After we
took off for New Mexico, I kept seeing nopales – prickly pear
cactus – and it got me thinking about a nanohudu'd version of the
species adapted for my Mars stories. It would be bigger, and with
more “meat.” Traveling through Aztlán always gives me Martian
ideas.
In
Northern Arizona we saw a lot of military Humvees on the road.

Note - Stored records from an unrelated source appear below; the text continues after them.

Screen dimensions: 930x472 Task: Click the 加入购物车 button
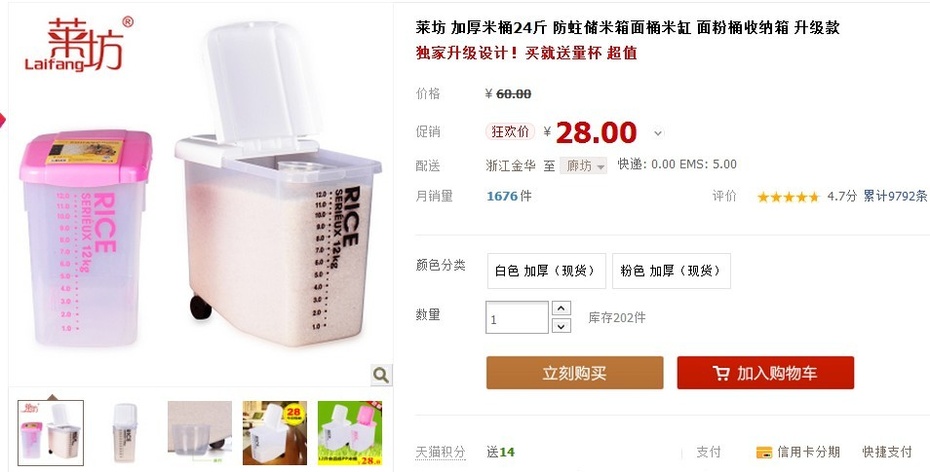click(766, 373)
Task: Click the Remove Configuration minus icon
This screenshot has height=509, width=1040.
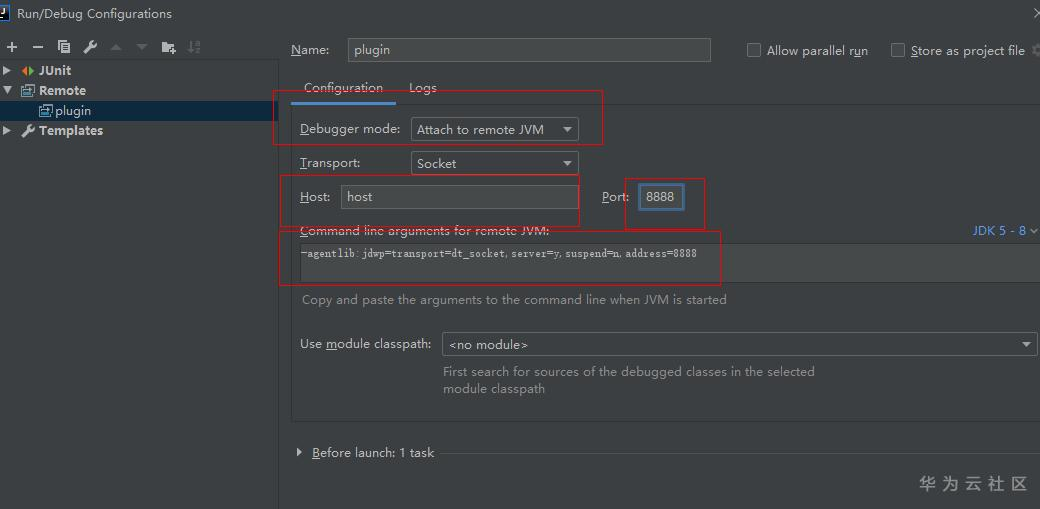Action: click(x=38, y=47)

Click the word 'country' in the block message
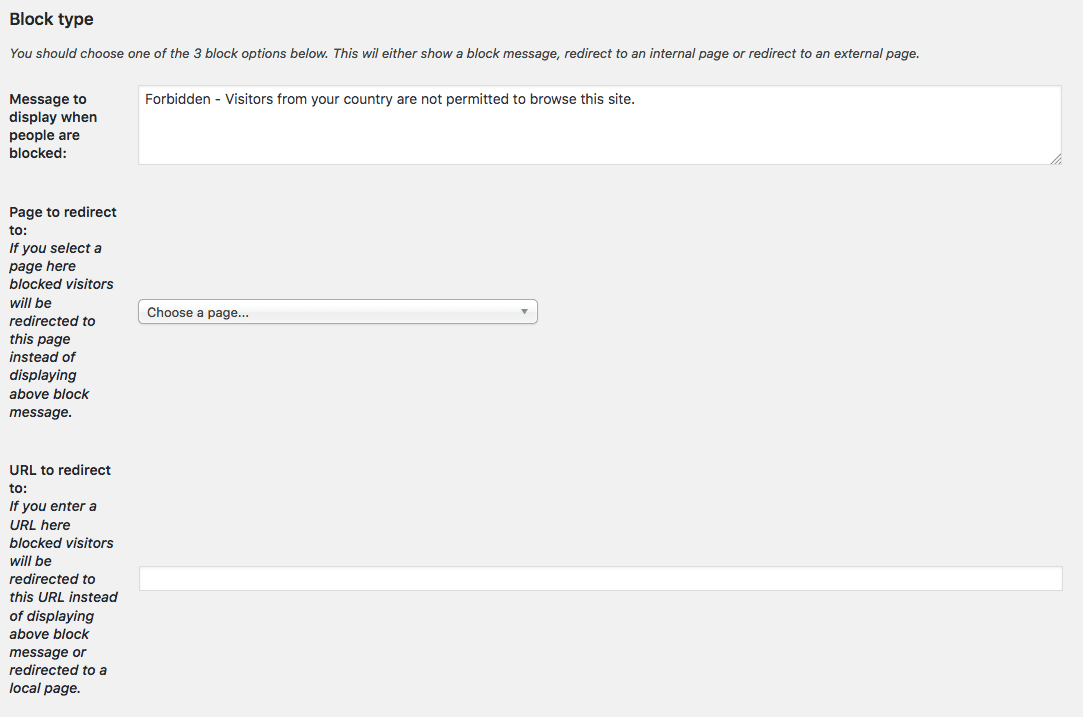368,99
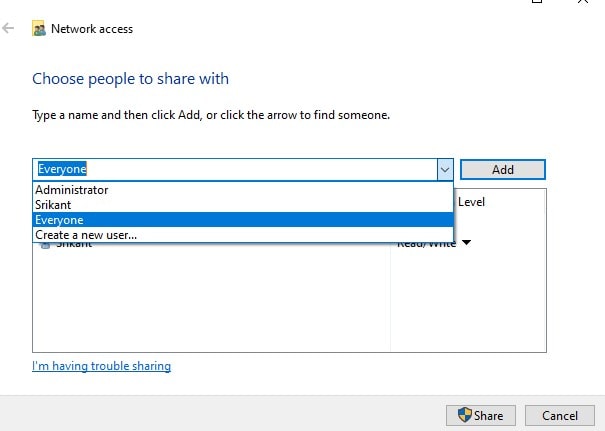Image resolution: width=605 pixels, height=431 pixels.
Task: Select Create a new user... option
Action: 86,235
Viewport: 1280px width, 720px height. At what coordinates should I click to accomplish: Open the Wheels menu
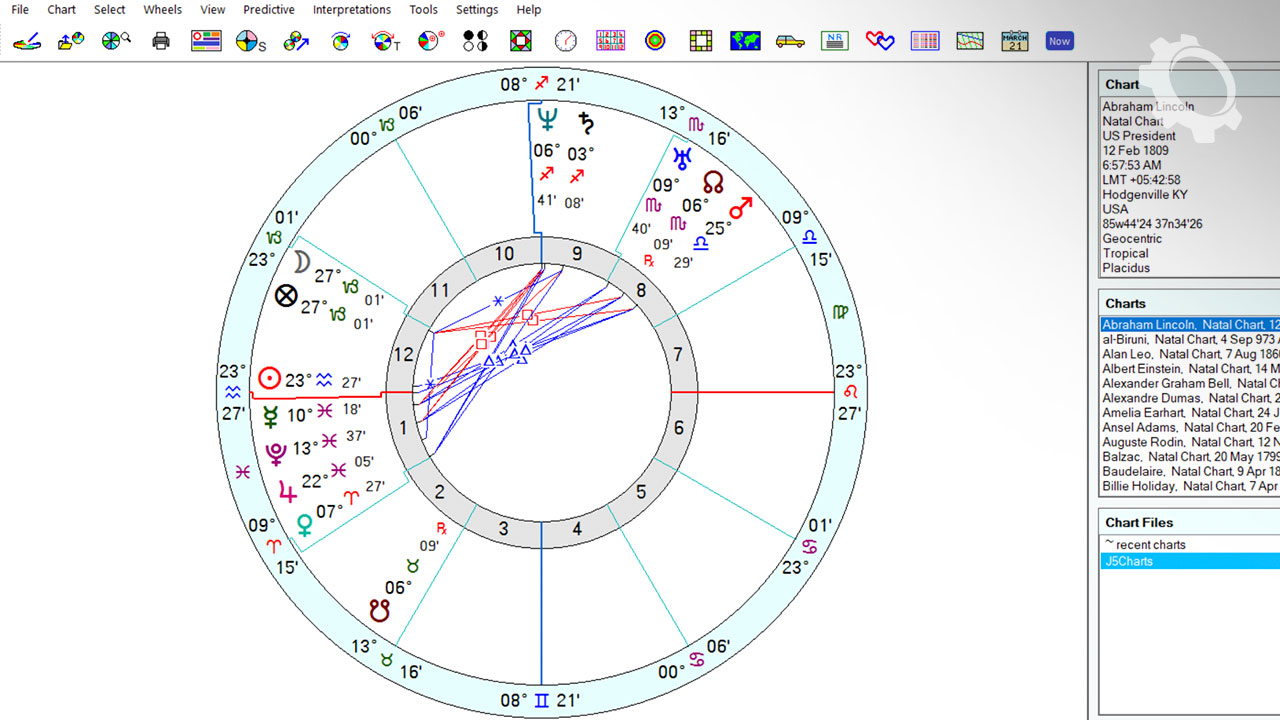162,10
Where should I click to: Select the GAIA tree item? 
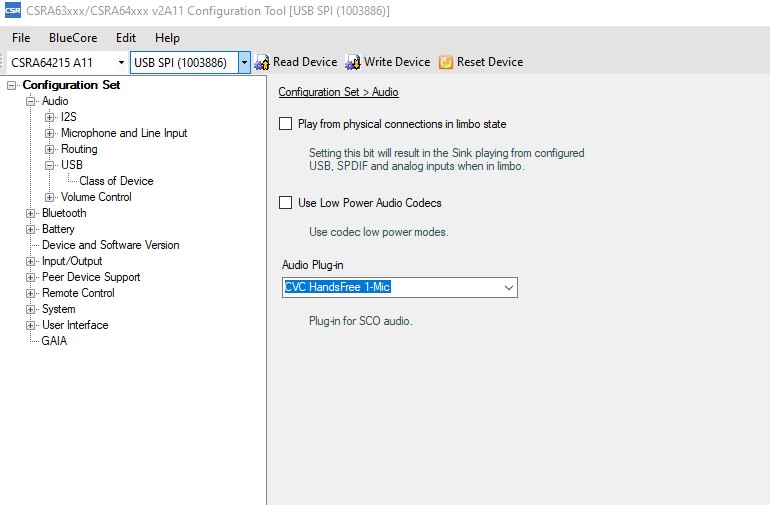[x=54, y=341]
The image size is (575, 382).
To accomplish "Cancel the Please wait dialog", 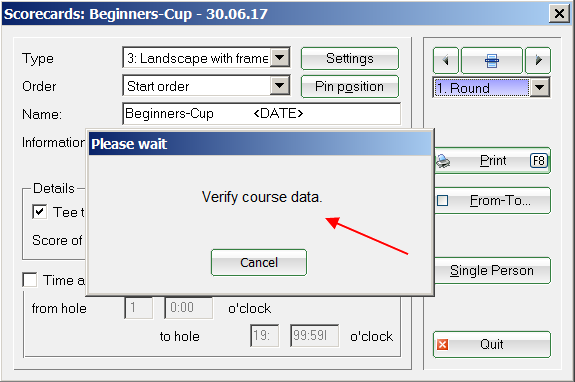I will pyautogui.click(x=259, y=262).
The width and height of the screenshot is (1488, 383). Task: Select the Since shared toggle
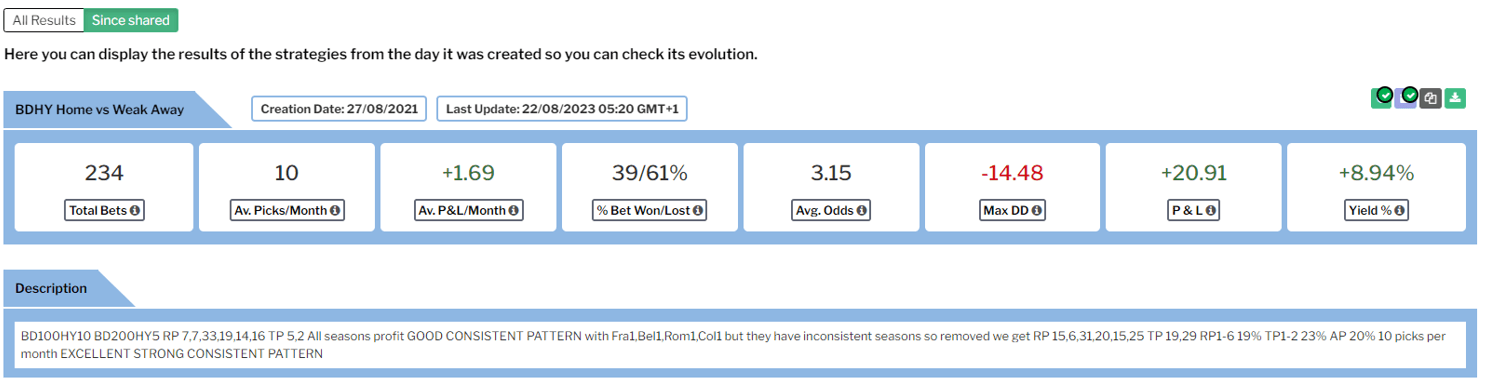pos(131,20)

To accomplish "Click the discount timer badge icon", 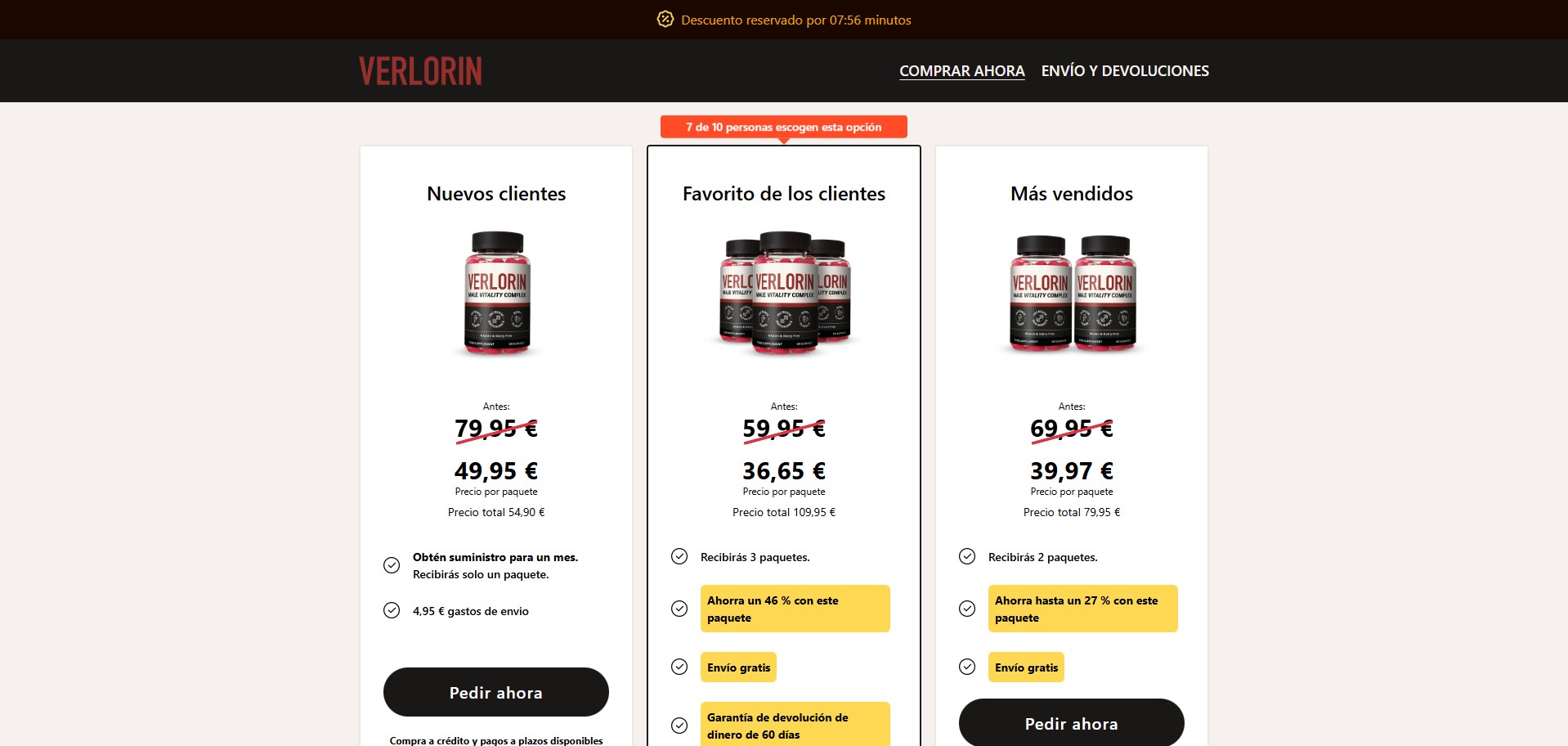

The gas station near the Cliff Canyon/Yavapai Apache Casino was
clogged with a caravan of them. The mass fuel stop was a major
operation with heavy machines and uniformed bodies scrambling to . .
.
What
were they up to?
The
Supreme Court had just stirred things up. Record heat was predicted
for Phoenix. And there were wildfires burning--- smoke and political
turmoil were in the air. I was braced for it, imagining riots, scenes
from High Aztech being acted
out in real life.
Yeah,
I needed a vacation alright.
Soon
we were past Holbrook, into the Petrified Forest, dinosaur folk art
country, and colorful plaster monsters – sometimes eating dummies or grimacing with two heads – populated the roadside. I wondered if
there was a local species that cowboys could ride on – for an idea
I have for a mural, or at least a painting.
My
mind drifts, imagining futures . . .
Then I
got an idea for a cover for my unfinished Paco Cohen, Mariachi of
Mars novel. The gods of sci-fi were mojo messaging me again.
Suddenly,
there were hogans and eight-sided hogan-like buildings. We had entered the Navajo Nation. No border. No military. Nobody asking for
IDs.
Welcome
to Native America.
And in
the distance, in New Mexico, in Zuni country, there were clouds,
rain, and lightning.
Past
Gallup, in front of red, wind-sculpted mountains was a refinery that
looked like a Mars colony.
Then rain hit us like running into a wall. It dried up, and we saw a dust
devil.
And
there was a rusted iron cut-out of the End of the Trail Indian, only
he was holding an actual skull-and-crossbones flag.
Native
America with an attitude.
Under
the looming gray clouds, a curious, black silhouette appeared. It had
two propellers. A strange flying machine – a Vertical Take Off And
Landing rig with its airfoil tilted up. We watched it land like a
helicopter.
This was
UFO country, just before the lava fields and ice cave. At a gas
station, as we topped off the tank, the overhead radio played the
Byrds' Mr. Spaceman.
I
don't know if it's just me, but the Indian Casinos seem to be
blending into the landscape, no longer looking like an intrusion. In
another generation, the kids will assume that there always were
casinos here. Ancient ruins will be interpreted as early versions of
Las Vegas.
Las
Vegas, Nevada, or New Mexico?
White
flakes blew through the air, not moving like snow. They were ashes.
There was a fire beyond Truchas.
“Some
of the gray stuff in the sky is smoke, not clouds,” we were told.